Explore meshless numerical methods for modeling

RBF performance
Performance of the RBF-FD shallow water equation (SWD) solver, measured in GFLOPS, as a function of the eight Nvidia K40 GPUs connected over a PCIe bus in a Cirrascale GX-8 system.
RBF communication overhead
MPI communication overhead of the RBF-FD SWE solver using the same Cirrascale GX-8 multi-GPU system with eight Nvidia K40 GPUs. The solver demonstrates excellent scaling with less than 7% of the time spent in MPI communication and getting close to 1 TFLOPS of performance on a single multi-GPU system.

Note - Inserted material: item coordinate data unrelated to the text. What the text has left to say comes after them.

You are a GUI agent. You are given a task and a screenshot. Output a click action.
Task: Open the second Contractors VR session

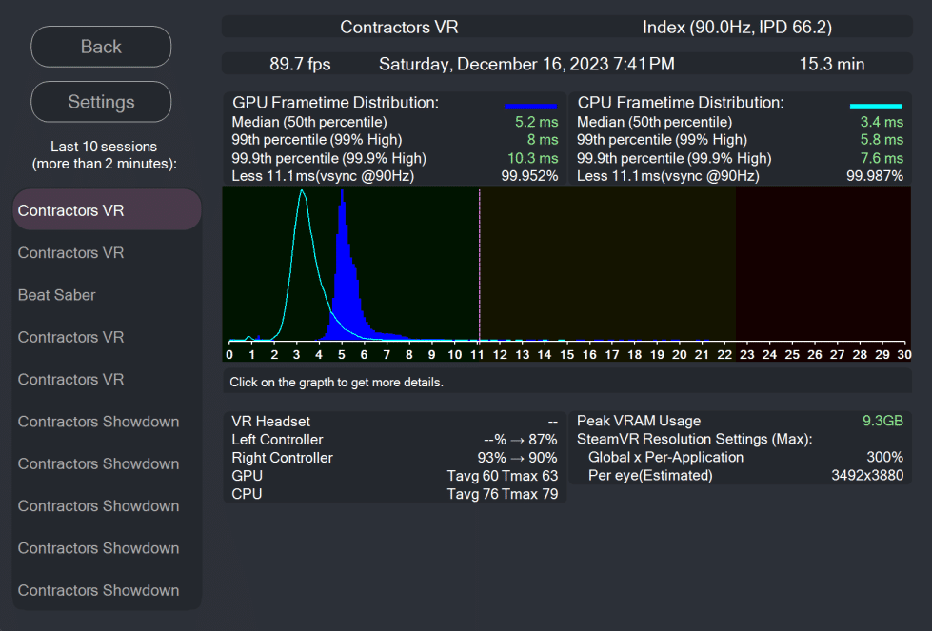[x=107, y=252]
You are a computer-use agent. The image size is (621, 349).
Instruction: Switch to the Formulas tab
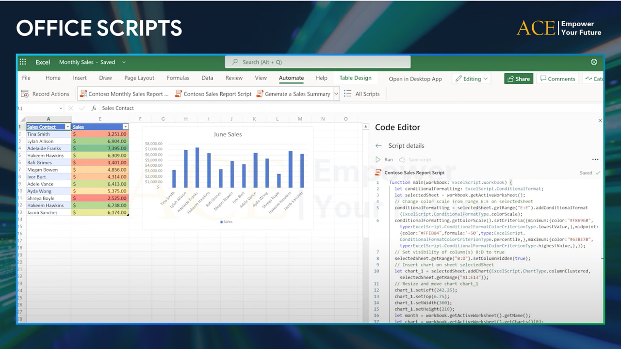178,78
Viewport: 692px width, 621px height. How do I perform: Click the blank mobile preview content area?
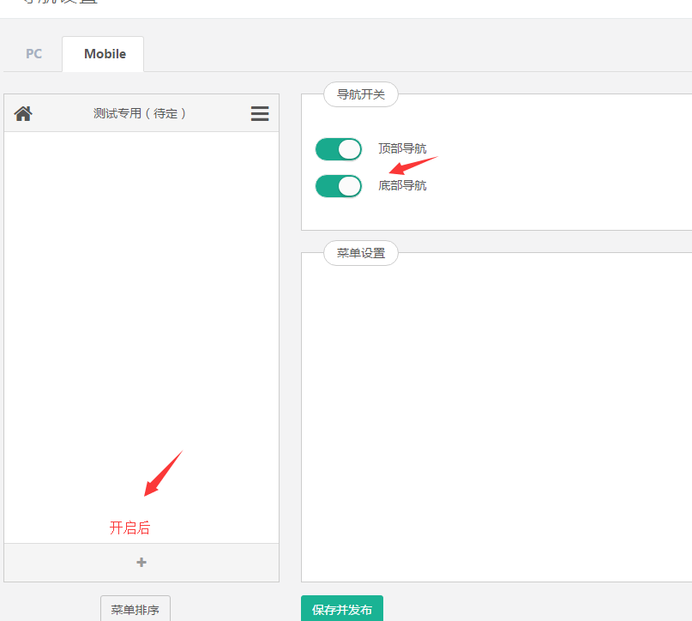tap(141, 300)
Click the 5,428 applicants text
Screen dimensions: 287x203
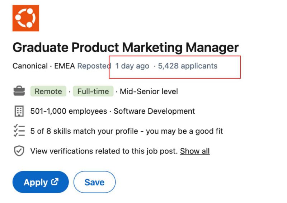(188, 66)
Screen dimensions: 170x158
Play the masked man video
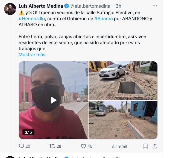click(x=54, y=100)
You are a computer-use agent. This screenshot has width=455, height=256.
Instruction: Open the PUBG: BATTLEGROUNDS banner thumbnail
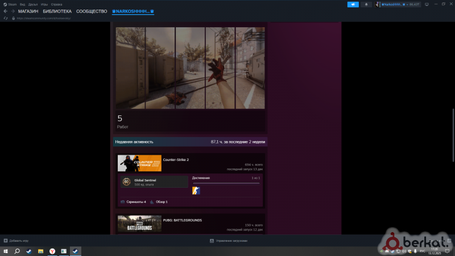[139, 224]
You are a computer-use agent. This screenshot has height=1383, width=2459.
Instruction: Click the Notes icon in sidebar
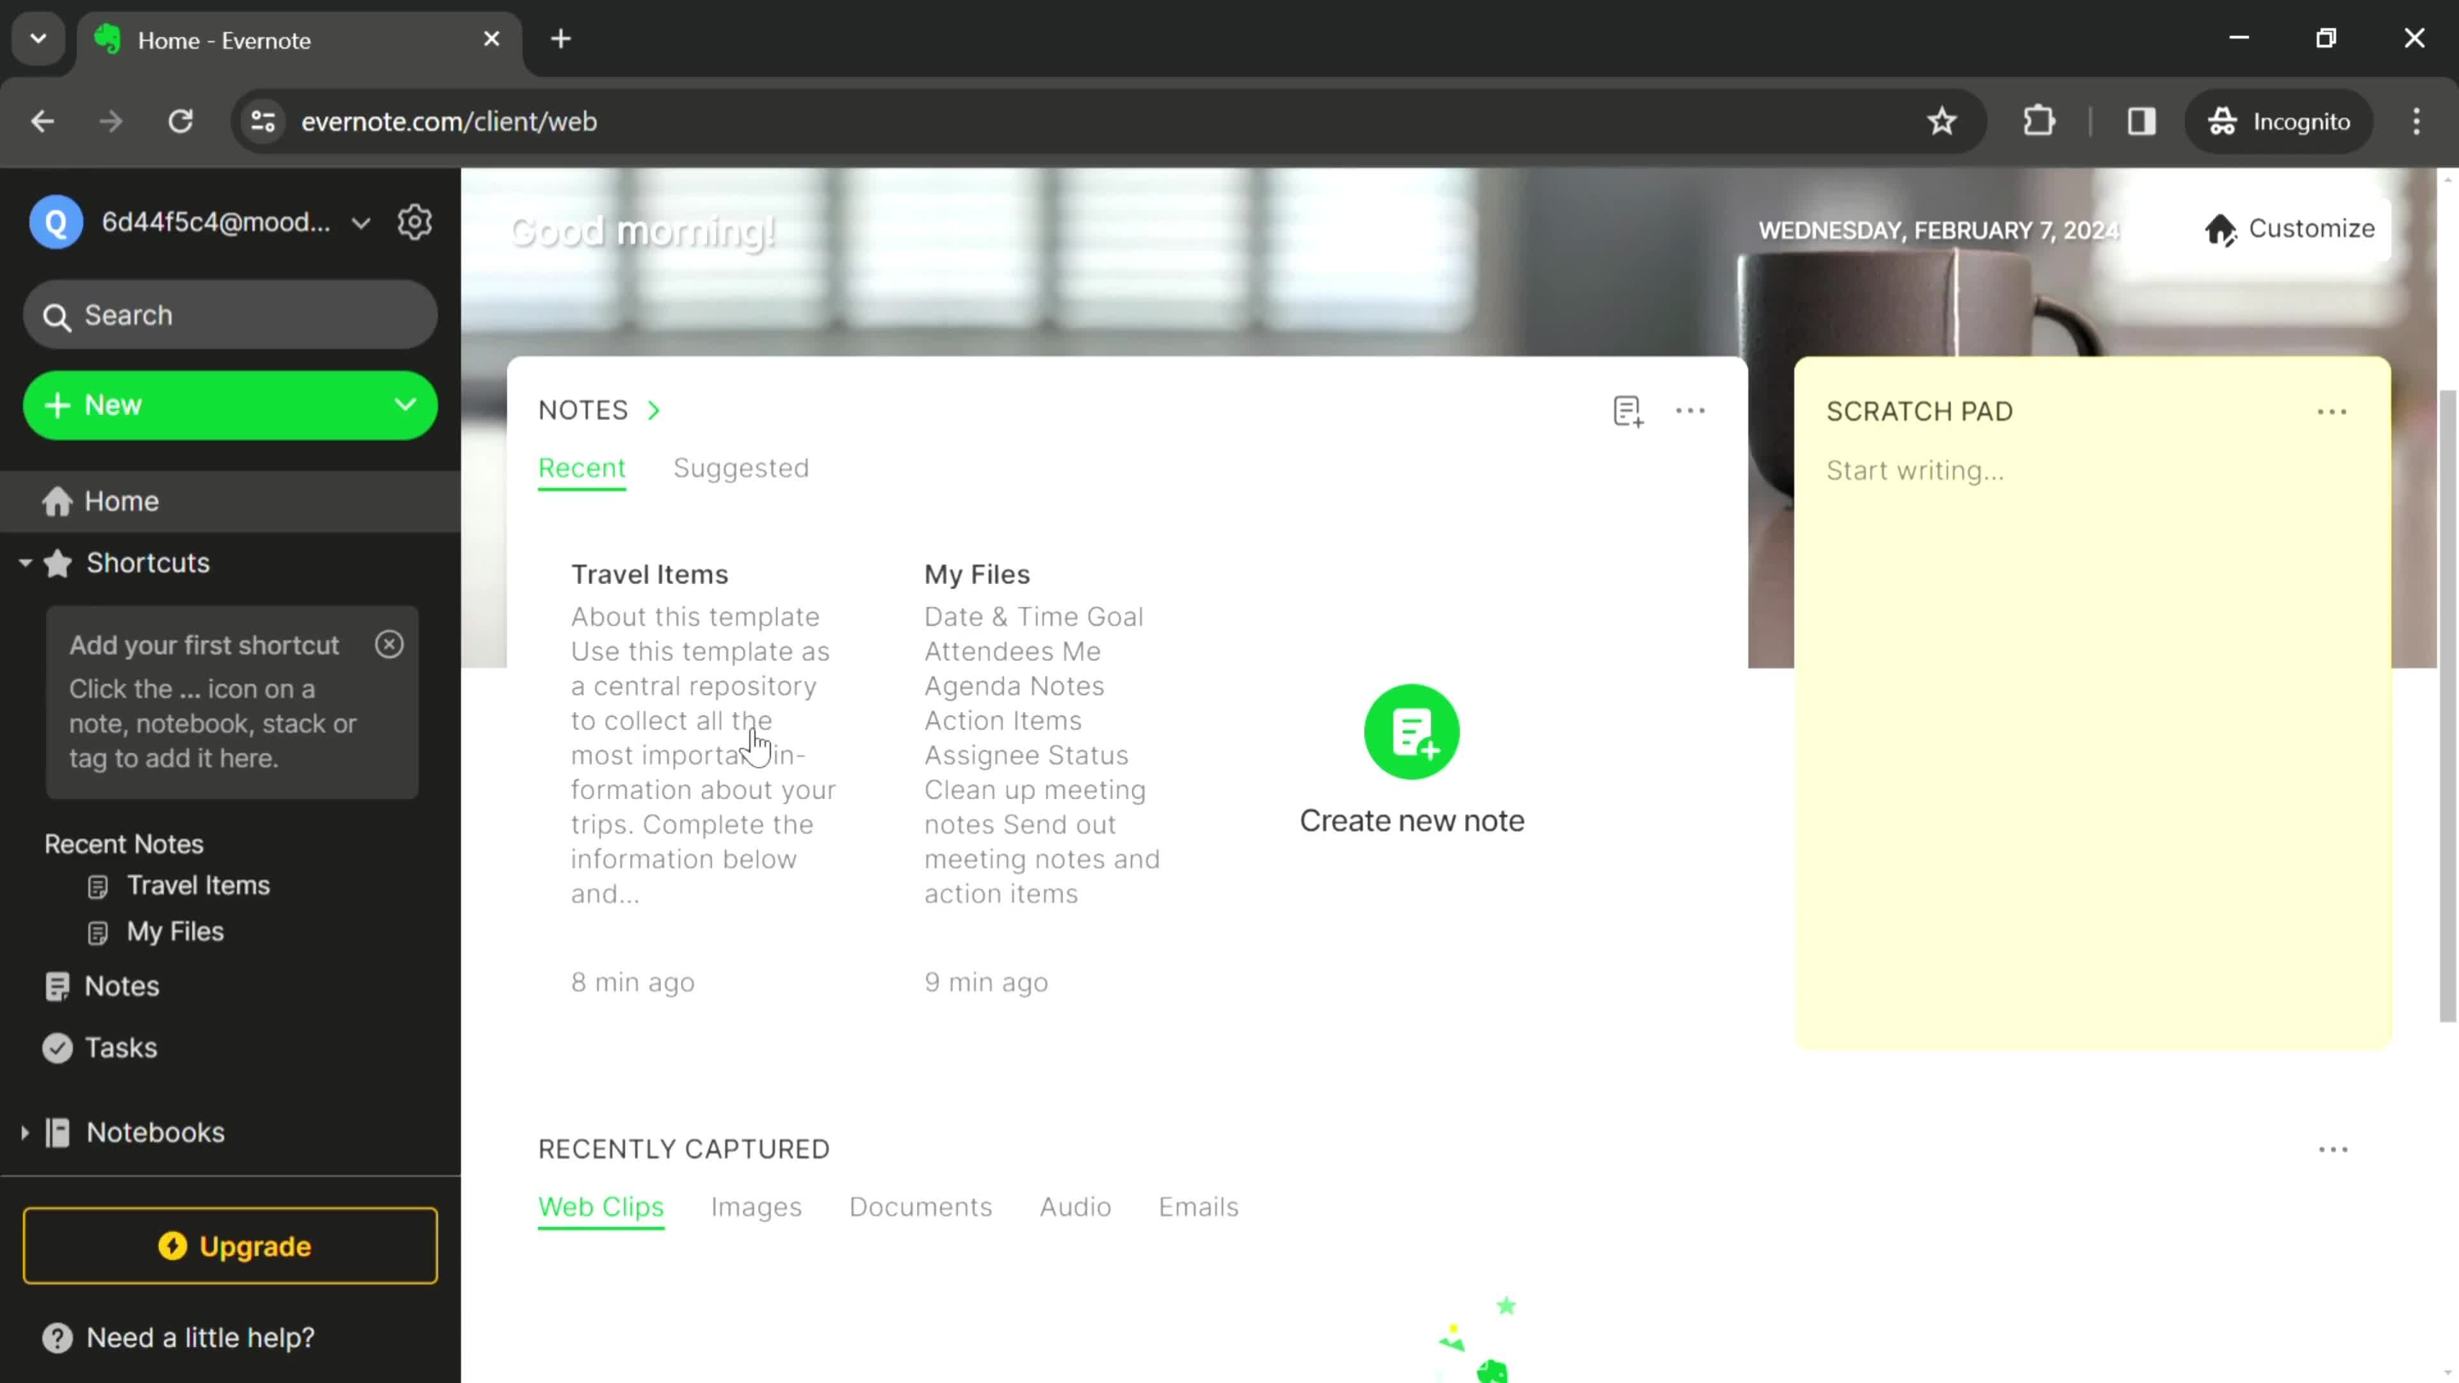tap(57, 986)
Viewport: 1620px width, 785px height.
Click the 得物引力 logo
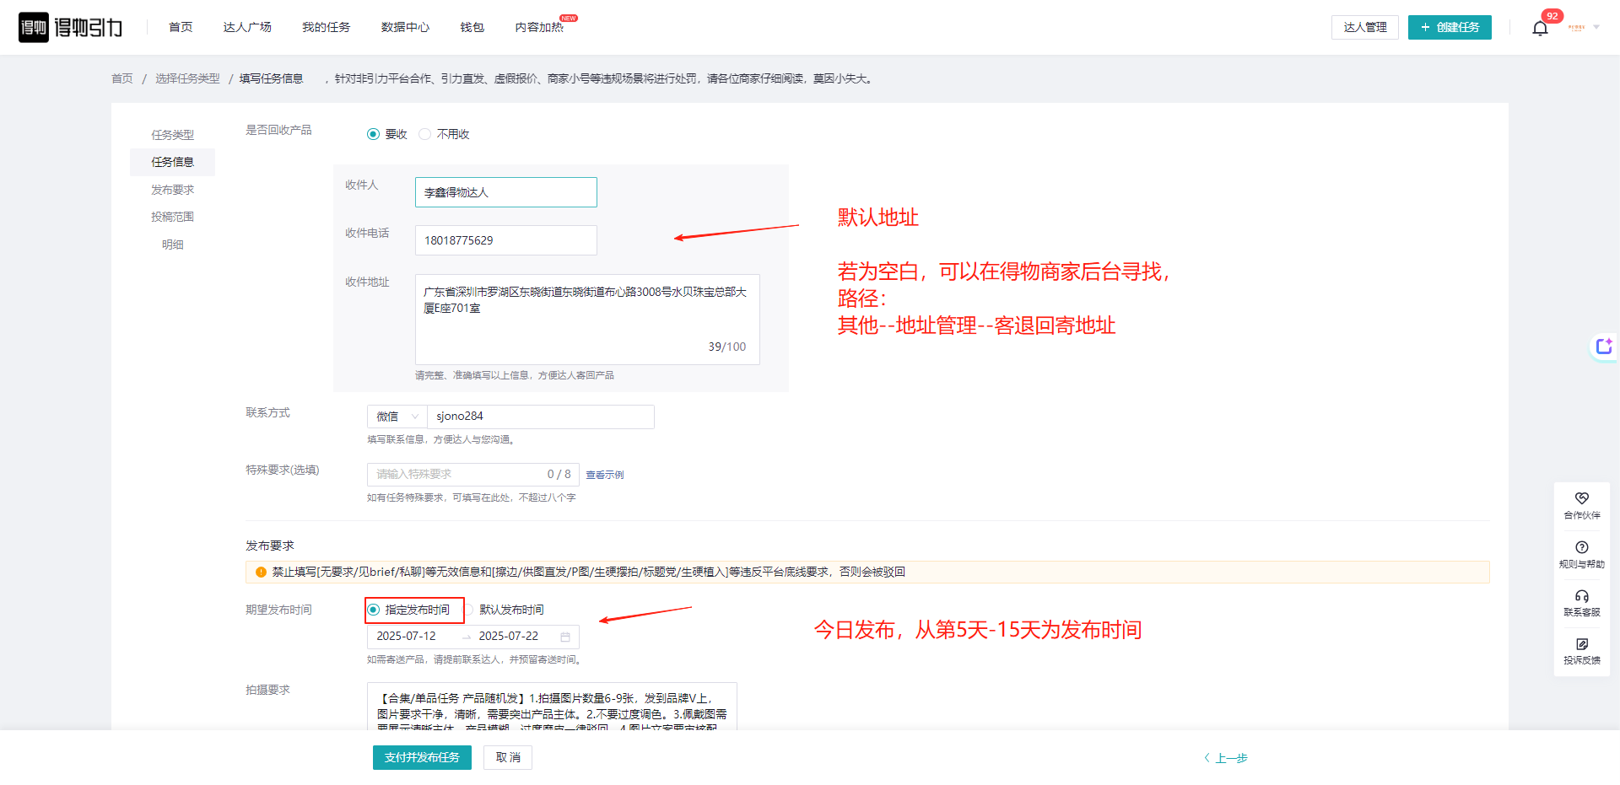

Radial basis functions (RBFs) offer a novel numerical approach for solving partial differential equations to high accuracy. Being a meshless method, RBFs excel in solving problems that require geometric flexibility and local refinement for small features. Further, RBFs require very little increase in programming complexity when problems are extended to higher dimensional spaces. In particular, the RBF-generated finite differences (RBF-FD) approach has allowed the RBF method to become computationally cost-effective in terms of scalability, memory, and runtime for solving systems of PDEs.

The localized and accurate nature of the RBF-FD method:

  • Leads to matrices that are over 99% empty.

  • Allows it to scale as O(N) per time step, with N being with the total number of nodes.

  • Makes it highly suitable for parallelization on accelerator-based computer architectures.

Development in FY2016 focused on parallelization for computer architectures using hardware accelerators. Scalability, performance, and portability are essential when developing HPC algorithms. Many of the current standard atmospheric models lack particularly in the aspect of portability. In developing the RBF-FD solver for the shallow water equations (SWE) on the sphere, RBF development targeted today's three dominant HPC architectures: Intel Multicore, Intel Manycore, and Nvidia GPUs. To tackle portability of the solver on all three architectures, the directive-based OpenACC and OpenMP languages for simple shared memory parallelization were used. MPI was used for distributed-memory parallelization to address the scalability of the solver. This allowed for a single-source implementation requiring only a simple recompilation to run on practically any HPC system today.

Excellent performance was demonstrated on the Intel Multicore and Manycore systems. However, with regard to MPI implementation, optimizing GPU systems presented the most challenging task. The figures above show the high performance – close to 1 TFLOPS – and the minimal MPI communication overhead – less than 7% – of the RBF-FD SWE solver on a eight-GPU system.

This work advances CISL’s scientific efforts to develop scalable algorithms for atmospheric modeling on massively parallel and accelerator-based computer architectures. Development of numerical algorithms based on meshless methods for atmospheric modeling at NCAR is supported by NSF Core funds.